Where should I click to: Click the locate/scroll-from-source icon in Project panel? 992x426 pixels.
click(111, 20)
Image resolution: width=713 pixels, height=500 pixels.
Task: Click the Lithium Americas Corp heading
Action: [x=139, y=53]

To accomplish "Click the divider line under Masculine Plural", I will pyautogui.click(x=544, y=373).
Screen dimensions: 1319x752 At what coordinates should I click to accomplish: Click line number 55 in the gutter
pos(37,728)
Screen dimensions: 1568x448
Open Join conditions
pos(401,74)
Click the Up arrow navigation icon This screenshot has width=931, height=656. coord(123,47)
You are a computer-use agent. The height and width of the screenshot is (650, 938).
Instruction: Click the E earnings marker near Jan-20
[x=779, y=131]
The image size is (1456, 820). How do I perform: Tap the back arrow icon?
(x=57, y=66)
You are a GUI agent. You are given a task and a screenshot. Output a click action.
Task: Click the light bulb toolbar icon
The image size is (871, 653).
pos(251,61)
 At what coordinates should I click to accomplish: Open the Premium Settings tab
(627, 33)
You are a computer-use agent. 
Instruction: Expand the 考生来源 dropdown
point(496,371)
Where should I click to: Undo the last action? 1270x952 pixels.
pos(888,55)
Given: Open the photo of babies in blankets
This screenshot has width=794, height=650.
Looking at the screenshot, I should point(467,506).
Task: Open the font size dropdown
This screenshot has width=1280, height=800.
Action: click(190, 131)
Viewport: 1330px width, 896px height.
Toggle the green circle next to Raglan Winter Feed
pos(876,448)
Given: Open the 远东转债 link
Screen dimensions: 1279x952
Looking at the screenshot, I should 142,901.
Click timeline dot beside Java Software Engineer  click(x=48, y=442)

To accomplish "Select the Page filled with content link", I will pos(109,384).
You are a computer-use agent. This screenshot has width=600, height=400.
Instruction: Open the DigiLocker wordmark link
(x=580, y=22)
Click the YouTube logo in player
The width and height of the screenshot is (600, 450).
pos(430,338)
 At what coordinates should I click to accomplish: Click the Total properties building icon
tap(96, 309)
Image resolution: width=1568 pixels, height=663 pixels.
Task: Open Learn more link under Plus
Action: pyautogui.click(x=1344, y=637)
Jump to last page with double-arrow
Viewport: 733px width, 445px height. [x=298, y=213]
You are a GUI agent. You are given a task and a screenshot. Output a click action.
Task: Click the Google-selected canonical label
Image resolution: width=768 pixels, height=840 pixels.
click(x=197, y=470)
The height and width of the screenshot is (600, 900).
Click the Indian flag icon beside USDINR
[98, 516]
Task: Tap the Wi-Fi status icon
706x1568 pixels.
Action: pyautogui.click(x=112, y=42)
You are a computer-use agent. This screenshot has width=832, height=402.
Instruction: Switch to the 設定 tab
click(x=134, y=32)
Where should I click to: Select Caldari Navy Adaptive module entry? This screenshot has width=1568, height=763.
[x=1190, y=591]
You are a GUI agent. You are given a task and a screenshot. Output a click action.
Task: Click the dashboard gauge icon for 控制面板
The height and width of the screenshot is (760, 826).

What is needed> Out of the data above, give again only the lines starting at the one holding "This screenshot has width=1280, height=800." and ending at the one holding "Click the YouTube logo in player", unchanged.

Problem solution>
This screenshot has width=1280, height=800.
Action: click(190, 131)
Viewport: 1330px width, 896px height.
Toggle the green circle next to Raglan Winter Feed
pos(876,448)
Given: Open the 远东转债 link
Screen dimensions: 1279x952
Looking at the screenshot, I should 142,901.
Click timeline dot beside Java Software Engineer  click(x=48, y=442)

To accomplish "Select the Page filled with content link", I will pos(109,384).
You are a computer-use agent. This screenshot has width=600, height=400.
Instruction: Open the DigiLocker wordmark link
(x=580, y=22)
Click the YouTube logo in player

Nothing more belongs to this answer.